Executing this query takes a long time because the comments for every review in the table are sent individually to the Language service’s endpoint for analysis. Sending records in batches is more efficient when dealing with many records.

Let’s run the query below to perform the same update action, but this time send comments from the reviews table in batches of 10 (this is the maximum batch size allowed) and evaluate the difference in performance.
```
 WITH cte AS (
     SELECT azure_cognitive.analyze_sentiment(ARRAY(SELECT comments FROM reviews ORDER BY id), 'en', batch_size => 10) as sentiments
 ),
 sentiment_cte AS (
     SELECT
         ROW_NUMBER() OVER () AS id,
         sentiments AS sentiment
     FROM cte
 )
 UPDATE reviews AS r
 SET
     sentiment = (sentiment_cte.sentiment).sentiment,
     positive_score = (sentiment_cte.sentiment).positive_score,
     neutral_score = (sentiment_cte.sentiment).neutral_score,
     negative_score = (sentiment_cte.sentiment).negative_score
 FROM sentiment_cte
 WHERE r.id = sentiment_cte.id;
```
While this query is a bit more complex, using two CTEs, it is much more performant. In this query, the first CTE analyzes the sentiment of batches of review comments, and the second extracts the resulting table of sentiment_analysis_results into a new table containing an id based on the ordinal position and ``sentiment_analysis_result` for each row. The second CTE can then be used in the update statement to write the values into the database.
Next, run a query to observe the update results, searching for reviews with a negative sentiment, starting with the most negative first.
```
 SELECT
     id,
     negative_score,
     comments
 FROM reviews
 WHERE sentiment = 'negative'
 ORDER BY negative_score DESC;
```

Clean up

Once you have completed this exercise, delete the Azure resources you created. You are charged for the configured capacity, not how much the database is used. Follow these instructions to delete your resource group and all resources you created for this lab.

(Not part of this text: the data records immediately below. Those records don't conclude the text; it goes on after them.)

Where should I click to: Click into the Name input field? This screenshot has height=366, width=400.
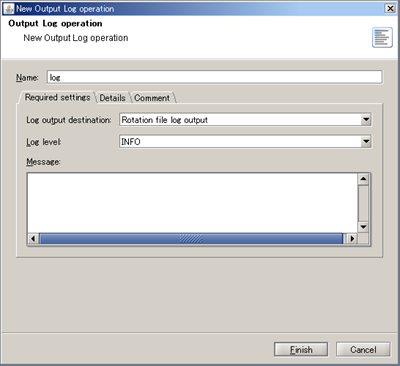tap(214, 77)
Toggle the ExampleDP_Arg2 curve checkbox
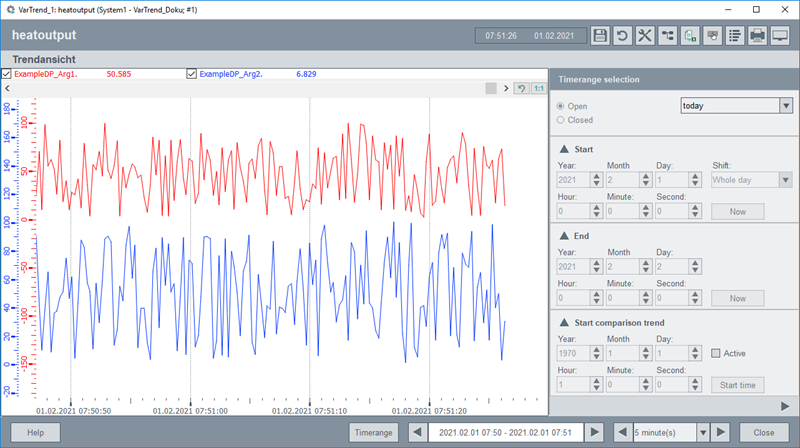The image size is (800, 448). click(192, 74)
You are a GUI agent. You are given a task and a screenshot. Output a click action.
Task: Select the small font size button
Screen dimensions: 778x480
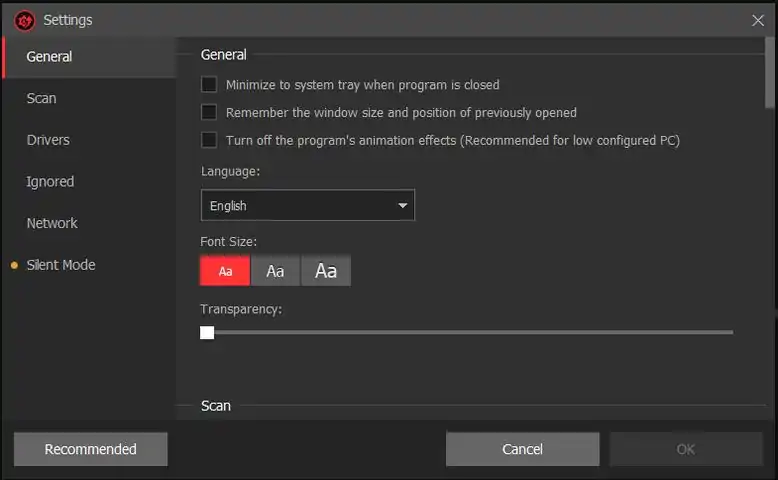point(225,271)
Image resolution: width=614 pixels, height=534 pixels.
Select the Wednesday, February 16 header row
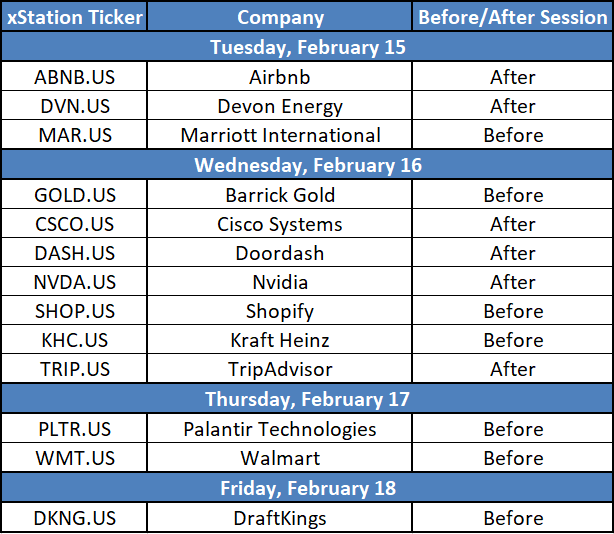[307, 164]
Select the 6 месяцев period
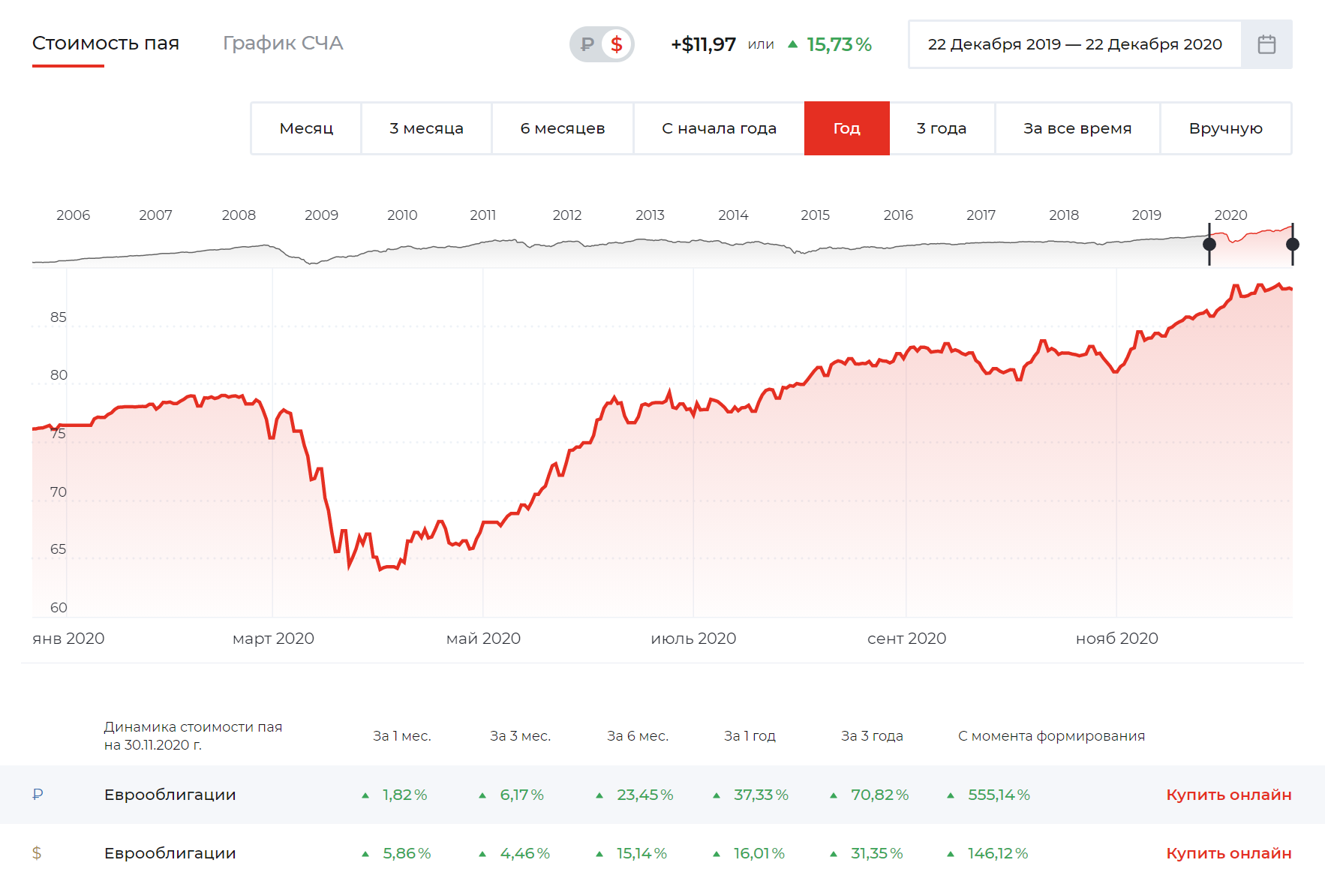 563,128
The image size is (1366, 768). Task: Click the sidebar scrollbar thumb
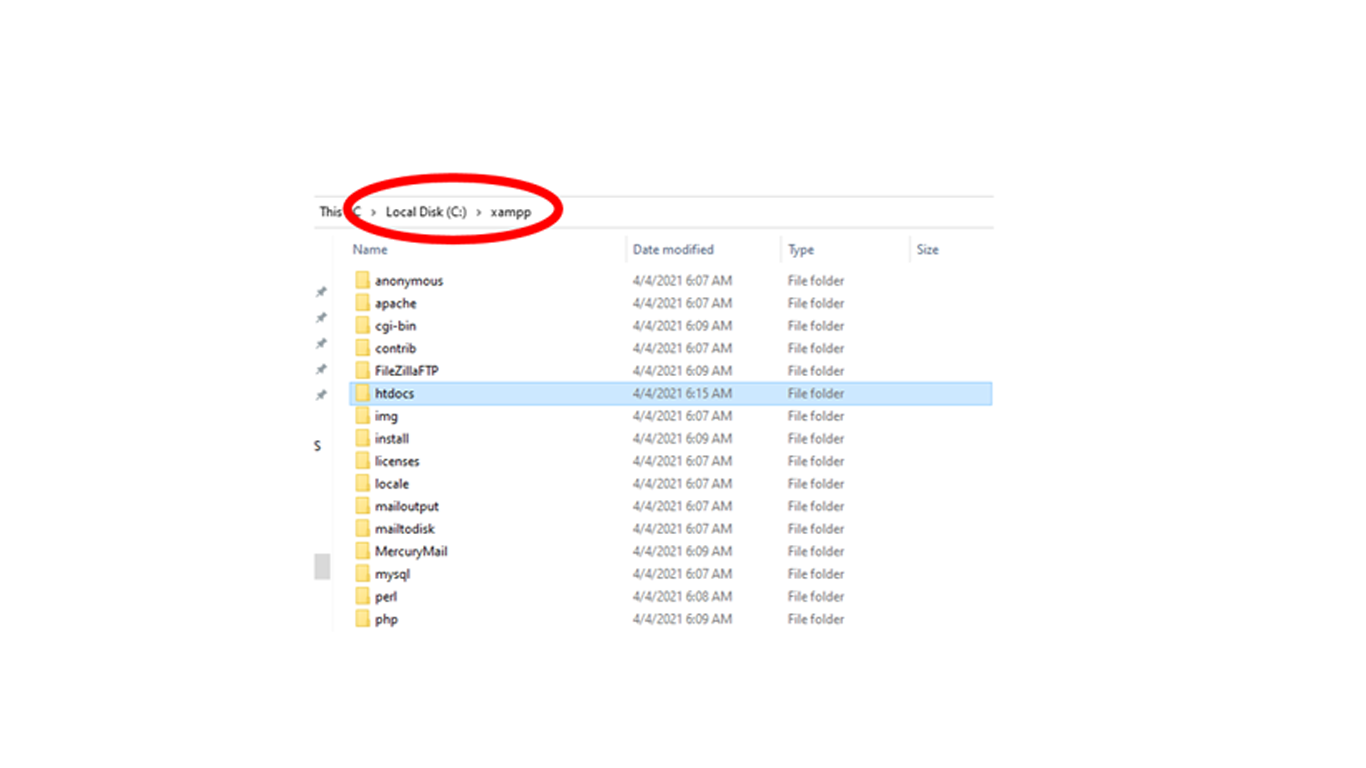321,565
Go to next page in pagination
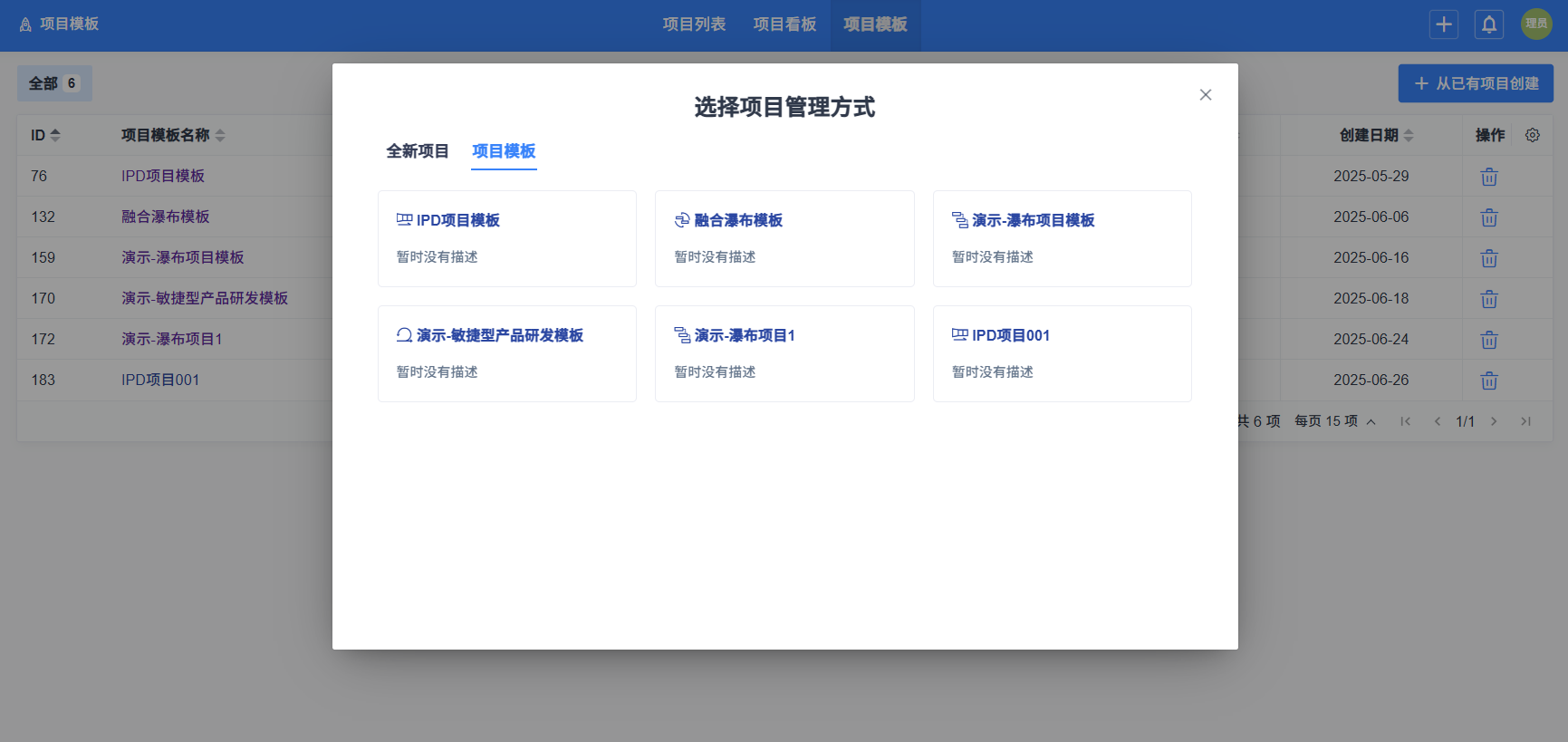Screen dimensions: 1568x742 tap(1494, 421)
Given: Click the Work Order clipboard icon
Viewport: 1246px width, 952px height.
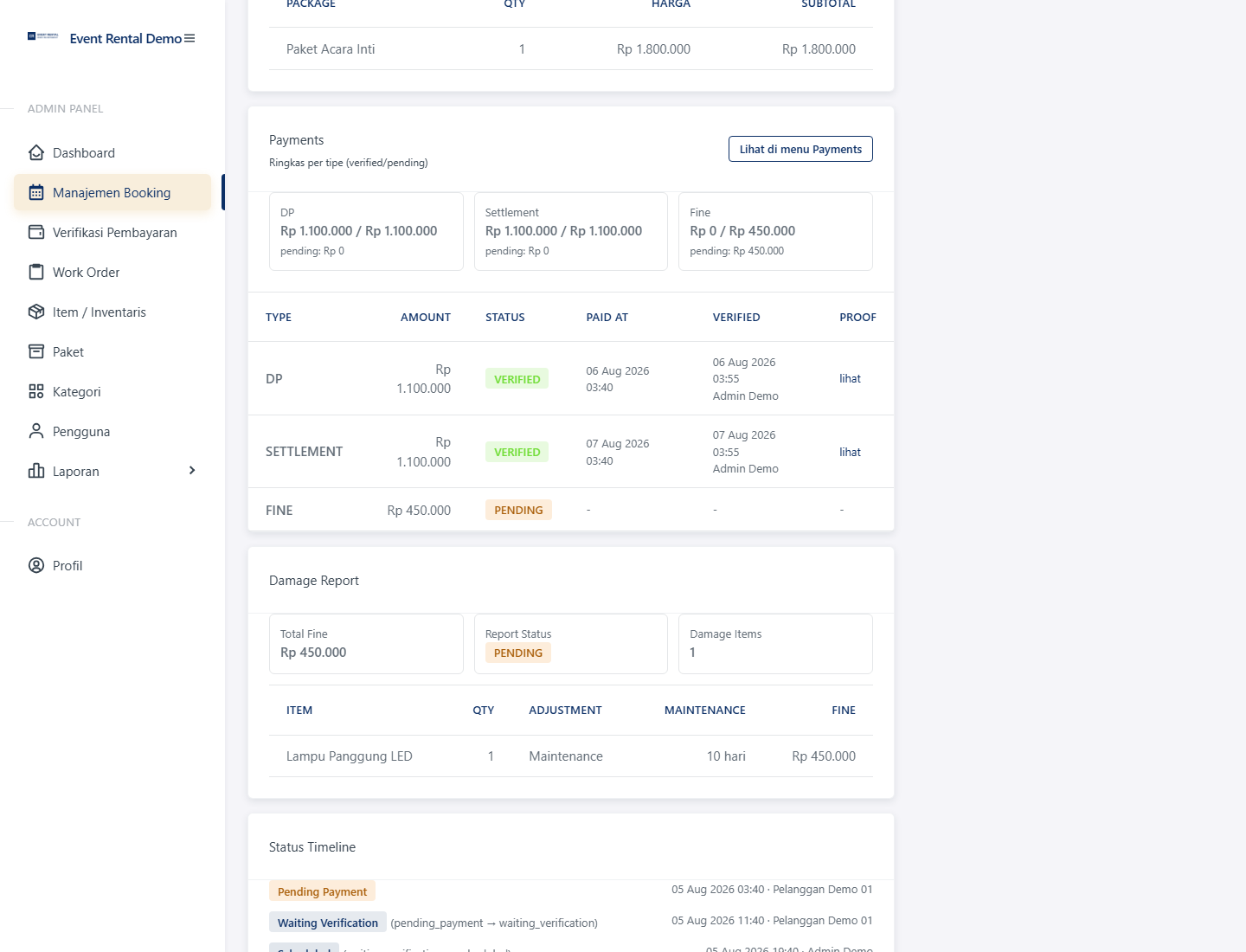Looking at the screenshot, I should coord(36,273).
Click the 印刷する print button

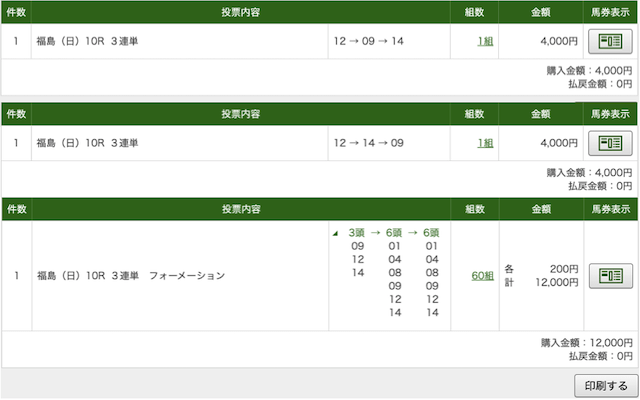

Open a web browser and navigate to the Azure portal, and on the home page, select Resource groups under Azure services.
In the filter for any field search box, enter the name of the resource group you created for this lab, and then select your resource group from the list.
On the Overview page of your resource group, select Delete resource group.
In the confirmation dialog, enter the resource group name you are deleting to confirm and then select Delete.